## EXERCISE BRIEF
Reproduce verbatim the lines of the material below, starting at the line that contains "the word LOOSE" and ending at the line that contains "(x=59, y=62)".

## EXCERPTED RECORDS
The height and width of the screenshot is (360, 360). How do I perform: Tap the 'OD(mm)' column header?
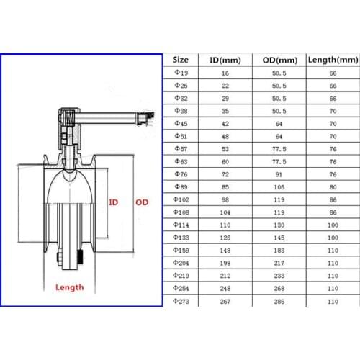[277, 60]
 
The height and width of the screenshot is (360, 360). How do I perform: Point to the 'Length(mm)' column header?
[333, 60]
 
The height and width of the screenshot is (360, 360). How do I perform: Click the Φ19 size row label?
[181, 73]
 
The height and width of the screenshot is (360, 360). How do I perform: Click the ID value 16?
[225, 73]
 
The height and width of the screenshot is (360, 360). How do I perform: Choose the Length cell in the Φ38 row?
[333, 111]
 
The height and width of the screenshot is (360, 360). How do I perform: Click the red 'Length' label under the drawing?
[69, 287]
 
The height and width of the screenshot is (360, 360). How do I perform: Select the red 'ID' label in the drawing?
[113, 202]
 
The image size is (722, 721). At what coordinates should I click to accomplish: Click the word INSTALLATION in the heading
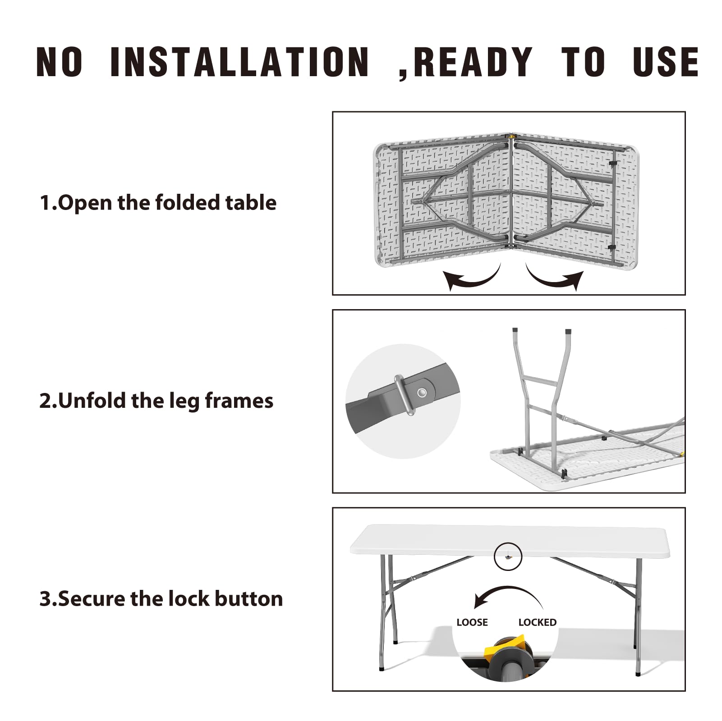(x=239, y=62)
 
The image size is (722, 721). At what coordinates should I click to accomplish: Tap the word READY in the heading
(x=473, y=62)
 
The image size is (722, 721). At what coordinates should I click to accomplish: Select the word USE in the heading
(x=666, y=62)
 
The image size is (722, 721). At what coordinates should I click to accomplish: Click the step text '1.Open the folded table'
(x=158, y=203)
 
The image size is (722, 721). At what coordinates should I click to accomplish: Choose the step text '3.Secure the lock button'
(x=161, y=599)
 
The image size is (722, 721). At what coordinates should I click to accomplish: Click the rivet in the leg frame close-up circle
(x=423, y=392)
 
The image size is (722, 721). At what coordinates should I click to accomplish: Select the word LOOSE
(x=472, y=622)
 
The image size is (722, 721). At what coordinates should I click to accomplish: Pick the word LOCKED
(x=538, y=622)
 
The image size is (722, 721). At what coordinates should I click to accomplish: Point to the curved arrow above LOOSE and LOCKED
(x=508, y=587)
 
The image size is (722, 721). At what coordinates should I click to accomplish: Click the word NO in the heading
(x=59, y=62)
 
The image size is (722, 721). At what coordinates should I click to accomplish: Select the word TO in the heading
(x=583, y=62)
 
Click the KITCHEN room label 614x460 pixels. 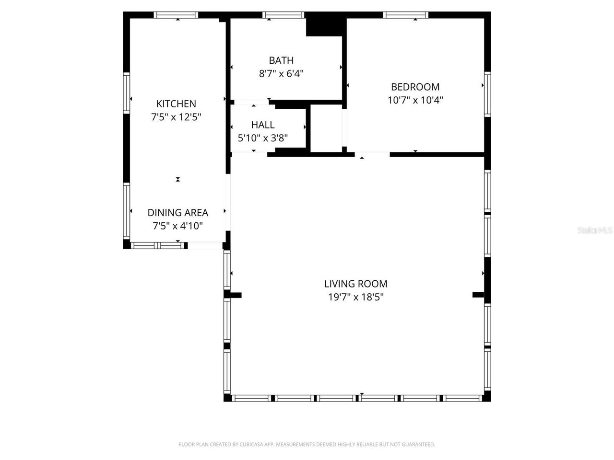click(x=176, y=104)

## THE REPLY
The image size is (722, 721). At what coordinates should I click to accomplish: Select the word LOOSE
(x=472, y=622)
 
The image size is (722, 721). At what coordinates should I click to accomplish: Pick the word LOCKED
(x=538, y=622)
 
The image size is (722, 721). At what coordinates should I click to accomplish: Point to the curved arrow above LOOSE and LOCKED
(x=508, y=587)
 
The image size is (722, 721). At what coordinates should I click to accomplish: Click the word NO in the heading
(x=59, y=62)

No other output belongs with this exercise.